Avrupa Komisyonu 2016 Türkiye İlerleme Raporu
Avrupa Birliği’ne adaylık statüsü kazanılması ile birlikte Avrupa Komisyonu ülkemizin AB
müktesebatına uyum alanında kaydettiği ilerlemeleri veya tespit ettiği eksiklikleri ve bu
eksikliklerin giderilmesi yönündeki tavsiyelerini yıllık bazda yayınladığı ilerleme raporlarıyla
değerlendirmektedir.
Bu çerçevede 2012 yılından itibaren yayınlanan AB İlerleme Raporlarında Kurumumuzun
kuruluşu, kısa sürede faaliyete geçmesi ve performansı olumlu olarak değerlendirilmiş
Kurumumuz yetkilerinin resen inceleme başlatma ve davalara kanuni yollarla müdâhil olma
yetkileri ile genişletilmesi ve Kurumumuzca verilen kararların Parlamento tarafından takibinin
sağlanması tavsiye edilmiştir.
Avrupa Komisyonunun 9 Kasım 2016 tarihinde yayınladığı 2016 yılı Türkiye Raporu’nda
Kurumumuz çalışmaları hakkında yer verilen hususlar özetle aşağıda sunulmaktadır;
“Demokrasi ve Yönetişim” alt başlığı altında;
Kurumumuza Ağustos 2016 sonuna kadar yapılan toplam 22.648 adet başvurunun
21.546’sı karara bağlandığı, bu durmun ise Kurumun faaliyet performansının olumlu
yönde etkilediği ifade edilmektedir.
Kamu idarelerinin, Ombudsman’ın tavsiyelerine uyumlarının istikrarlı şekilde arttığı
2015 yılı Raporunda olduğu üzere bir kez daha vurgulanmaktadır.

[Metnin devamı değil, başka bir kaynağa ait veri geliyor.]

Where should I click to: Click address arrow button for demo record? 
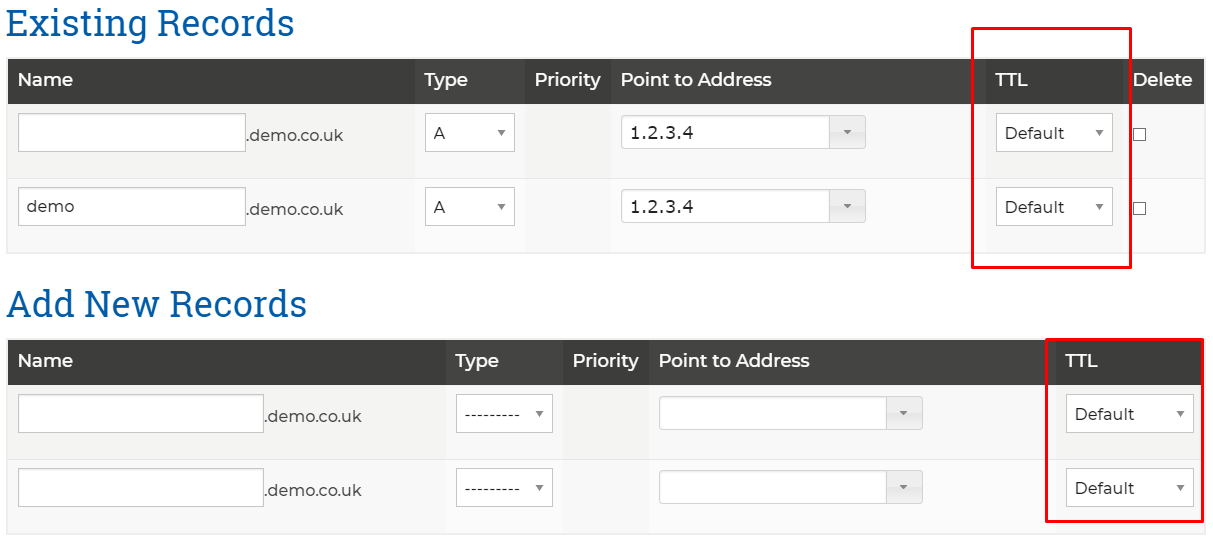tap(847, 206)
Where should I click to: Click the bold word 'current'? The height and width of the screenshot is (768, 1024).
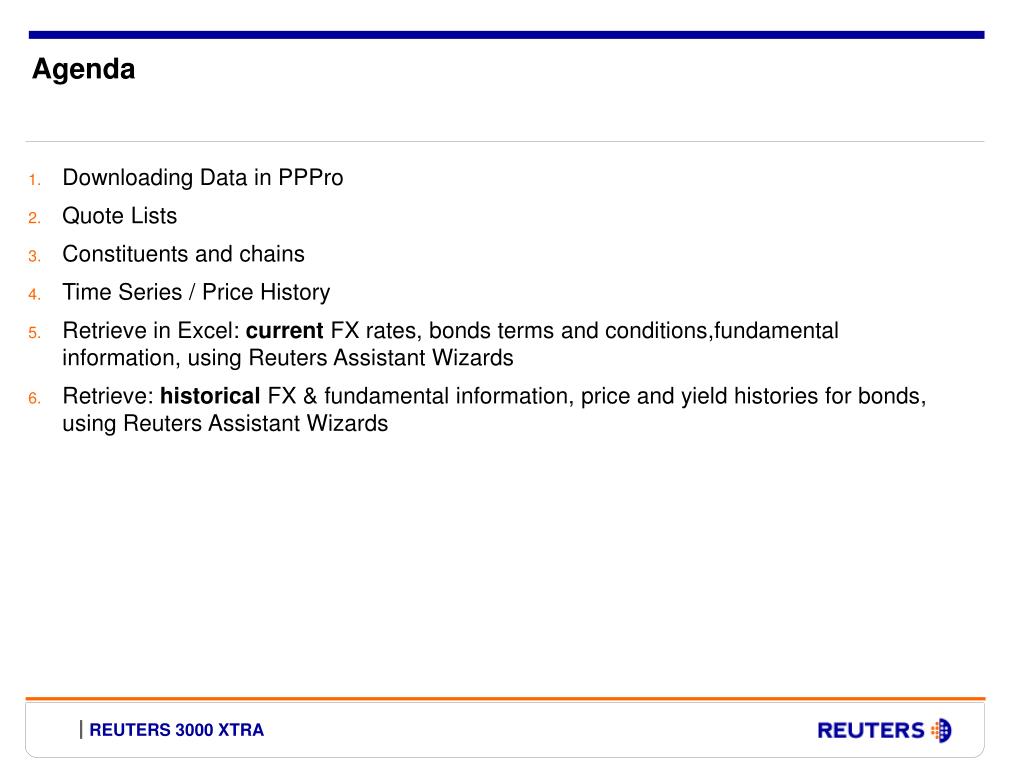pyautogui.click(x=284, y=330)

2015 yılı Raporunda da belirtilmiş olan re’sen inceleme ve açılan davalara müdâhil olma
yetkilerinin eksikliği hususu 2016 yılı Raporunda da tekrar edilmektedir. Bu bağlamda,
Kurumumuzun sınırlı yetkilere sahip olmasının, insan hakları ve iyi yönetişim alanlarına
olası katkısının etkililiğini azalttığı ifade edilmektedir.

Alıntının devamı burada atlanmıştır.